Taxation of Securities Received as a Gift
Understanding how to value a gift is one thing; knowing the cost basis the recipient inherits is where the exam gets tricky. When you receive securities as a gift, your cost basis depends on whether the gift was appreciated or depreciated at the time of transfer.
The Dual Basis Rule
The cost basis for gifted securities follows a set of rules that create three possible outcomes depending on the sale price:
| Scenario | Cost Basis Used | Holding Period |
|---|---|---|
| Sale at a gain (sale price > donor's basis) | Donor's original cost basis (carryover basis) | Donor's holding period tacks on |
| Sale at a loss (sale price < fair market value (FMV) on date of gift) | FMV on the date of the gift | New holding period starts on gift date |
| Sale price between donor's basis and FMV at gift | No gain or loss recognized | N/A |
- The dual basis rule applies only when the FMV at the time of gift is lower than the donor's original cost basis (a gift of depreciated property)

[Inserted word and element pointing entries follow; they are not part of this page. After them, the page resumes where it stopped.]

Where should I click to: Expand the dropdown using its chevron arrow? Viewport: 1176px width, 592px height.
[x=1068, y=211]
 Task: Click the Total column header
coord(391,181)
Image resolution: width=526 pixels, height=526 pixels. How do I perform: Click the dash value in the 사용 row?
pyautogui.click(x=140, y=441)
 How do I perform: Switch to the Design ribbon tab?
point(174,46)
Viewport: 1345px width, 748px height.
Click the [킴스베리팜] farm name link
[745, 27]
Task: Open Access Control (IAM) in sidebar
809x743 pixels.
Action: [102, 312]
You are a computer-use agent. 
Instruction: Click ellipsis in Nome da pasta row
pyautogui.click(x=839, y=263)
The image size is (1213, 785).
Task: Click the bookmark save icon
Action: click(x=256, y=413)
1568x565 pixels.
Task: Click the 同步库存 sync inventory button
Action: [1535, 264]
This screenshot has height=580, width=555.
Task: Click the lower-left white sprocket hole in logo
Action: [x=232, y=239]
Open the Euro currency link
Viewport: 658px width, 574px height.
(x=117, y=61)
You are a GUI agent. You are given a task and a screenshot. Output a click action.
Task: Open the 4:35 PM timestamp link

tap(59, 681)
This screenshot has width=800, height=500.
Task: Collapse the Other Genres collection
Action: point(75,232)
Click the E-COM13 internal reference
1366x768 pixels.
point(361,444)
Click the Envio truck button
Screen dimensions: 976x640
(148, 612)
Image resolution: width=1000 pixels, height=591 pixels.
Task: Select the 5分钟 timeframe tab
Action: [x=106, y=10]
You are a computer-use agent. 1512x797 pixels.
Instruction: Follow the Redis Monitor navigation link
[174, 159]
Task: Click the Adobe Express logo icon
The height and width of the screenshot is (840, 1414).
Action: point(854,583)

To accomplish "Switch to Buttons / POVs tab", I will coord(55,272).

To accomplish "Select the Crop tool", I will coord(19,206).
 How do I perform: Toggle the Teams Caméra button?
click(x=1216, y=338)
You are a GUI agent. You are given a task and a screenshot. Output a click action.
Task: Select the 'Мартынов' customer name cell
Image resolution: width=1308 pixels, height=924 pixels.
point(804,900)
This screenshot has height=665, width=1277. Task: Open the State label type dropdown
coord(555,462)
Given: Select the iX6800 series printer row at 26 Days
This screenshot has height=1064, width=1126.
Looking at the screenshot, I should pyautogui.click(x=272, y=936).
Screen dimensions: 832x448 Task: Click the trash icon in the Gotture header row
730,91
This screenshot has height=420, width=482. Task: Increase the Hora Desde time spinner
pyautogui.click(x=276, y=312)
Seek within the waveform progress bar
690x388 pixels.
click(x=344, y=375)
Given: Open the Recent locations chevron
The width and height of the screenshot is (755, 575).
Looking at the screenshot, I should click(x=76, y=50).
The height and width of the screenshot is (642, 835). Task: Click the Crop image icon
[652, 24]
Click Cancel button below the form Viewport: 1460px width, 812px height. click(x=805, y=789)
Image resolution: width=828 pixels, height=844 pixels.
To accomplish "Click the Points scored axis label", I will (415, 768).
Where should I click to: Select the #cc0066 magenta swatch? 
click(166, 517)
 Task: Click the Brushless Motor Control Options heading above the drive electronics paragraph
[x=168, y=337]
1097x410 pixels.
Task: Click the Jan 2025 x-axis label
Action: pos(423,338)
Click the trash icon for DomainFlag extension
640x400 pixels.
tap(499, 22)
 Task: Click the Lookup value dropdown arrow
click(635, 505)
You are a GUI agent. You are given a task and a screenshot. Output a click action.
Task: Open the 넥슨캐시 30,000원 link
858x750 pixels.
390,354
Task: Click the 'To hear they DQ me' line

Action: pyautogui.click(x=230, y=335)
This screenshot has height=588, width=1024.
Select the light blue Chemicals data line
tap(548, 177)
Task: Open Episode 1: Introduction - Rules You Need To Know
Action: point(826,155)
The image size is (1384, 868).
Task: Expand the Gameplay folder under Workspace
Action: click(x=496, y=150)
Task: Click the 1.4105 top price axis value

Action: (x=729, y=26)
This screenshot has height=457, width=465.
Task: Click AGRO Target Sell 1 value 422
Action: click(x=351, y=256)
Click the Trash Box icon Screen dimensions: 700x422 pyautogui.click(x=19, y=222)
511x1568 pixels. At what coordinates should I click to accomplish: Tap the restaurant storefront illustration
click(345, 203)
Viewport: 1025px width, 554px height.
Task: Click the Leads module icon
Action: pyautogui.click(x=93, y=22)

- If FMV at gift is equal to or greater than the donor's basis, the donee simply uses carryover basis in all cases
Gift of Appreciated Securities (Simple Case)
When the gift has gone up in value, the rules are straightforward:
Example:
- Donor bought stock at $30/share
- FMV when gifted is $80/share
- Donee's cost basis: $30 (carryover basis from donor)
- Donee's holding period: Donor's original acquisition date tacks on
If the donee sells at $100:
- Capital gain = $100 - $30 = $70
- Long-term if the combined holding period (donor + donee) exceeds 1 year
Exam Tip: Gotchas
- For appreciated gifts, always use carryover basis (donor's basis). The holding period also carries over from the donor.
Gift of Depreciated Securities (The Tricky Case)
When the gift has lost value, the dual basis rule creates a "no man's land":
Example:
- Donor bought stock at $80/share
- FMV when gifted is $50/share
Three possible outcomes based on sale price:
| Sale Price | Basis Used | Result |
|---|---|---|
| $90 | $80 (donor's basis) | $10 gain |
| $40 | $50 (FMV at gift date) | $10 loss |
| $60 | Neither | No gain or loss |
The zone between $50 and $80 is the "no man's land": any sale in this range results in zero taxable gain or loss.
Think of it this way: The donor's basis ($80) is the ceiling and the FMV at gift ($50) is the floor. Sell above the ceiling, you have a gain measured from the ceiling. Sell below the floor, you have a loss measured from the floor. Sell between the two, and the IRS says there is nothing to report.
Exam Tip: Gotchas
- The "no man's land" between the donor's basis and the FMV at the time of gift is one of the most frequently tested concepts. If the sale price falls between these two values, the answer is always "no gain or loss recognized."
- For depreciated gifts, the basis depends on the sale price. There is no single answer. The holding period tacks on for gains (carryover basis) but starts fresh for losses (FMV basis).
- The answer is NOT "use the lower basis." The correct analysis requires comparing the sale price to both reference points.
Gift Tax Paid Adjustment
If the donor pays gift tax on the transfer, a portion of that tax may increase the donee's cost basis:
- The increase is limited to the gift tax attributable to the net appreciation in the gift (the excess of FMV over donor's basis)
- This adjustment only applies when FMV exceeds the donor's basis (appreciated gifts)
- No adjustment for depreciated gifts
Exam Tip: Gotchas
- The gift tax adjustment only applies to appreciated gifts. If the FMV at the time of the gift was below the donor's basis, no gift tax adjustment is available.